Which is why there’s been growing interest in new metrics that back into causality and measure longer-term value rather than relying on surface-level attribution.

Grocery chain Albertsons has been one of the louder voices on that front.

Albertsons Media Collective, its retail media arm, recently started surfacing lifetime value in its reporting to show advertisers how campaigns pay off beyond an initial conversion. And it’s also been exploring incremental return on ad spend (iROAS for short) as a more reality-checked way to gauge how much credit to give a campaign.

The difference between ROAS and iROAS is not semantic.

The same campaigns can swing by as much as 6.5x on iROAS and even flip from positive to negative depending on the methodology, according to research conducted by Albertsons earlier this year together with Northwestern University’s Kellogg School of Management and measurement firm Ovative.

For a brand like Martinelli’s, which wants to attract new buyers and not just repeat purchases, incrementality is the only metric that answers whether media is actually growing the business, because it separates campaigns that win new households from those that monetize loyalists.

“Our household penetration is still relatively low,” Lee said, “so the goal is to bring in new customers, not just get existing customers to buy a little more, which is why iROAS makes sense.”

ROAS vs. iROAS

One way to think about iROAS is like ROAS but with a built-in BS detector.

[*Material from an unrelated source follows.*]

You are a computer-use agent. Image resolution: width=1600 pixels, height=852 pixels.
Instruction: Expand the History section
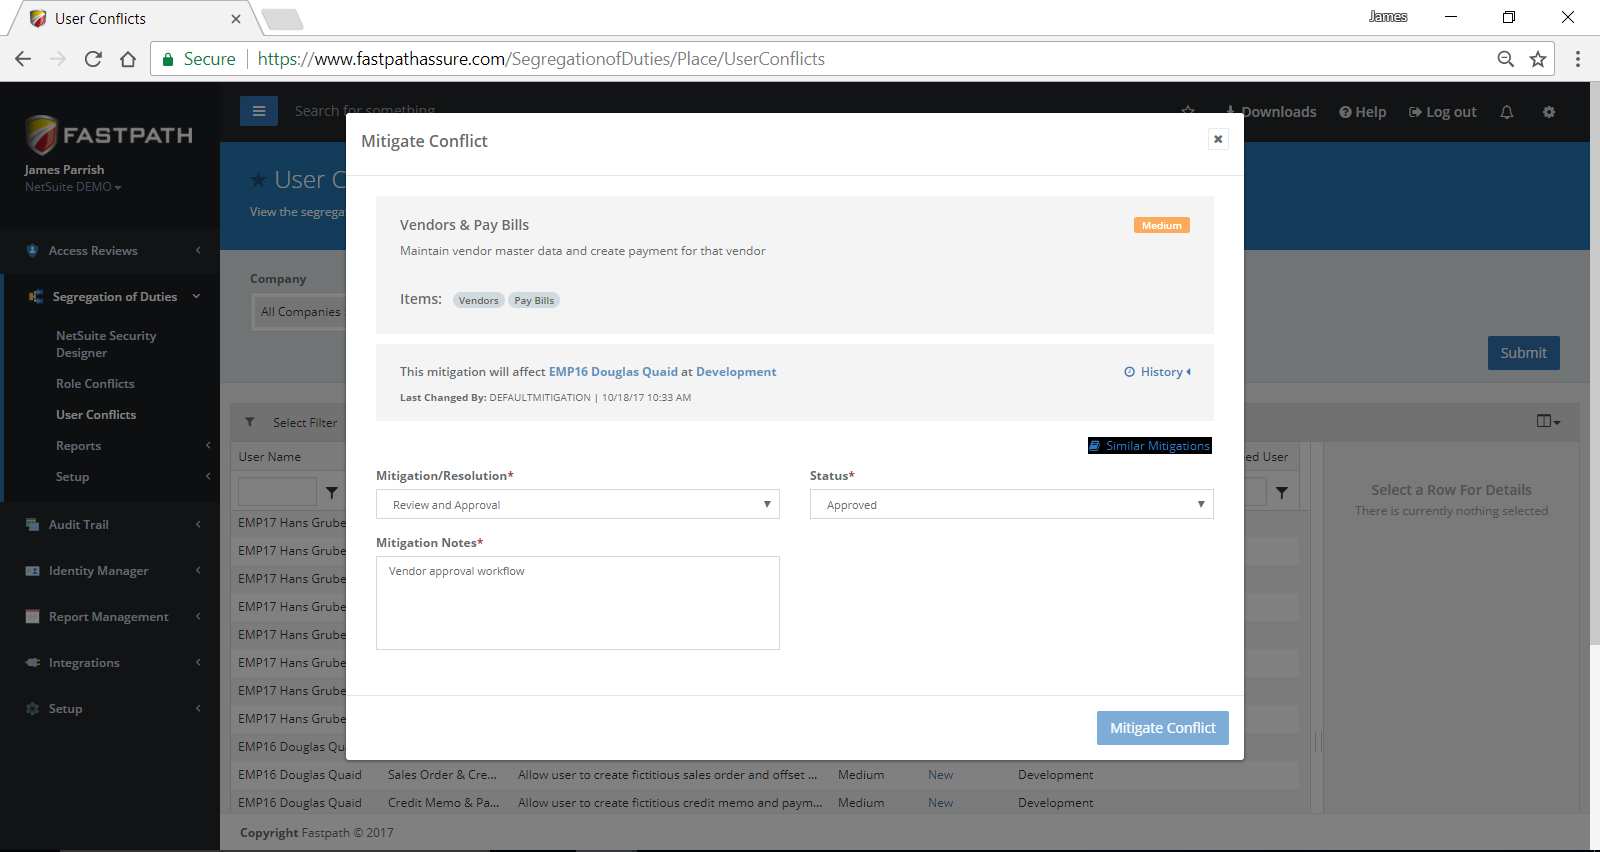pyautogui.click(x=1158, y=372)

It only counts the lift you can prove with a control group.

Albertsons gets to that number by comparing shoppers who saw an ad with a similar control group that didn’t, and only credits media for the gap between them.

For its holiday campaign last year, Martinelli’s used that approach to measure the display media it ran across Albertsons, a mix of upper-funnel and lower-funnel placements that reached shoppers early in their browsing as well as closer to checkout.

The brand saw a 33% lift in sales, 65% new-to-brand buyers and, importantly, $7.45 in iROAS, which Lee describes as a key proof point.

“It’s a really big step forward for us to be able to show that we’re hitting the objectives we set out to achieve,” he said. “That’s what allows us to increase our investment in the brand over time.”

Lee said Martinelli’s now plans to apply a similar playbook to other parts of its marketing portfolio and start asking its other media partners more pointed, incrementality-focused questions.

Measuring apples to apples

Questions about incremental impact are especially difficult to answer in the grocery sector, where almost every visit produces a sale and it’s easy to overestimate the effect of advertising.

Grocery is a really high-intent environment, said Liz Roche, VP of media and measurement at Albertsons Media Collective. People don’t come to a grocery store’s website to window shop.

“It’s not like you walk the aisles, do price comparisons and then walk out,” Roche said. “I’m not showrooming; I’m buying those black beans or whatever right now because I have to get dinner moving, which is why the match-control methodology is so important here.”

A match-control test compares a group that was exposed to something with a separate group of similar people who weren’t, so you can isolate the effect of that exposure. In retail media, that “something” is the ad, and the difference between the two groups is what iROAS is trying to capture.

“At the end of the day,” Roche said, “we’re just trying to measure apples to apples.”